- [Passage provided]
· · · · · · ·
KMP-IMPACT

`kmp-impact evaluate`

Compare a pipeline result against a ground truth and emit Precision / Recall / F1 for both files and screens.

Synopsis

kmp-impact evaluate \
  --results CONSOLIDATED.json \
  --ground-truth GROUND_TRUTH.yml \
  [--output-dir OUT]

Flags

Flag	Required	Default	Description
`--results`	yes	—	Path to `phase4/consolidated.json` from a previous pipeline run.
`--ground-truth`	yes	—	Path to a `ground_truth.yml` with the expected impacted files and screens.
`--output-dir`	no	`output/evaluation`	Directory where the per-scenario evaluation artefacts are written.

Behaviour

Loads the ConsolidatedResult model from --results.
Reads the expected sets from --ground-truth.
Computes per-file and per-screen Precision / Recall / F1.
Writes a small report under --output-dir and logs the headline metrics.
· · · · · · ·
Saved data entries
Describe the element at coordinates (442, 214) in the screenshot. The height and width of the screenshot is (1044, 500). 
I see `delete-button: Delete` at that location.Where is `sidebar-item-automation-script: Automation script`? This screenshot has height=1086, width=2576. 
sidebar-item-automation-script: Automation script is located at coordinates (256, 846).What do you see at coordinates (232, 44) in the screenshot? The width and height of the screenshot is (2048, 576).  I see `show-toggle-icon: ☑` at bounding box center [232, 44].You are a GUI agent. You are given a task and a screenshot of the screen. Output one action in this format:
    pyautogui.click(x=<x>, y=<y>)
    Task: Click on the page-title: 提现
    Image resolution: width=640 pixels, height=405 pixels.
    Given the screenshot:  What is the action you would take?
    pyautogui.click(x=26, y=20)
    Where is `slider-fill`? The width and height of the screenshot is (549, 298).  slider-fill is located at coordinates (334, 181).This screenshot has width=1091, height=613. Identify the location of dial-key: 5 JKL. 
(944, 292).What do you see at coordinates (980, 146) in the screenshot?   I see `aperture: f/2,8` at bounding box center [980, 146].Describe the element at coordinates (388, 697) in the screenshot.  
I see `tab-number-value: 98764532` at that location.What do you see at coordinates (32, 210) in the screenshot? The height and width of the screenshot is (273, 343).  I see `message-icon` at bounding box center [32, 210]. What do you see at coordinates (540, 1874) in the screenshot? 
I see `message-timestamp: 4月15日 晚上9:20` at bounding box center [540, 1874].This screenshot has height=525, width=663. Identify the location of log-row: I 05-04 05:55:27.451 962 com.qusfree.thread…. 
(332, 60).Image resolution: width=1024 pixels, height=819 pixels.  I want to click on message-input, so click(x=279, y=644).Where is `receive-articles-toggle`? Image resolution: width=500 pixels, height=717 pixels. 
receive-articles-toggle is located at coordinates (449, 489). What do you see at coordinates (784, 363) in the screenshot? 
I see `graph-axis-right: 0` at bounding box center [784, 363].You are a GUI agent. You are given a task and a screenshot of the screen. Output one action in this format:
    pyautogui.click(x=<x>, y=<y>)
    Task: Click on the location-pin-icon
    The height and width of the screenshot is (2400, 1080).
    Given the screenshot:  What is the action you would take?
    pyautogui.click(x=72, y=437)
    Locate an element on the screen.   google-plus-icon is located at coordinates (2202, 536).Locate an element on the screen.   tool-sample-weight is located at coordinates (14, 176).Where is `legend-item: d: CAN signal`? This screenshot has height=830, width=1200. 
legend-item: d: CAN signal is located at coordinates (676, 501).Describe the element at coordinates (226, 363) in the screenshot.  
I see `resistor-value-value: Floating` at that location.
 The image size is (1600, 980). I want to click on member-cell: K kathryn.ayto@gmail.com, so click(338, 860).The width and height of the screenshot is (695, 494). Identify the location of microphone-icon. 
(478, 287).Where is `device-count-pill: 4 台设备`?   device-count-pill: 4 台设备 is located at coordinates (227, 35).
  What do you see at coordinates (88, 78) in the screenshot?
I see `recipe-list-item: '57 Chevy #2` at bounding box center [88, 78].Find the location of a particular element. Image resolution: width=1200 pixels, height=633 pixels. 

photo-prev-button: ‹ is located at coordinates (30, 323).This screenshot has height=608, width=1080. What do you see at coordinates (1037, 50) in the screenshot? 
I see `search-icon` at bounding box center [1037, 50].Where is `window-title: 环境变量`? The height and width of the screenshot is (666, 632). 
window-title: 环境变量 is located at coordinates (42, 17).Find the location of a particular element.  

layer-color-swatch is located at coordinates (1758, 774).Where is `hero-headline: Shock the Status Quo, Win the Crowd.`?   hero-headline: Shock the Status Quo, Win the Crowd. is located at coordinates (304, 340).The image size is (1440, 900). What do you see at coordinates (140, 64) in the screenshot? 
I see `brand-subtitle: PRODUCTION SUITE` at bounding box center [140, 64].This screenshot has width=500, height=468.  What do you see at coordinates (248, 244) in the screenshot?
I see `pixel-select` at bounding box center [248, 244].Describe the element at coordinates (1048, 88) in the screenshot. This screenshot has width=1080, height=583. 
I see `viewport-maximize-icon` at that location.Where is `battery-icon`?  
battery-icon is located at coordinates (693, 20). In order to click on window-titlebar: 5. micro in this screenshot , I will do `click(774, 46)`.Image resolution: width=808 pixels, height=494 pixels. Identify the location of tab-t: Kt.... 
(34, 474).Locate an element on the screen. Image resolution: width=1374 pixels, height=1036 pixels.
· · · · · · ·
- [Exercise 1] Translate this sentence from the kmp-impact evaluate page into Spanish: "Writes a small report under --output-dir and logs the headline metrics."
- [Exercise 2] Carry on the kmp-impact evaluate page past its final sentence, keeping to the same style.

- [Response area 1] Escribe un informe breve en --output-dir y registra las métricas principales.

- [Response area 2]
A log line summarises the result:

F1=0.79  Precision=0.83  Recall=0.75

The on-disk artefact is an EvaluationResult JSON with the full true-positive, false-positive, and false-negative file/screen lists for inspection.

Metric definitions

Given the analyzer’s set A and the ground-truth set M:

Precision = |A ∩ M| / |A|
Recall    = |A ∩ M| / |M|
F1        = 2 · P · R / (P + R)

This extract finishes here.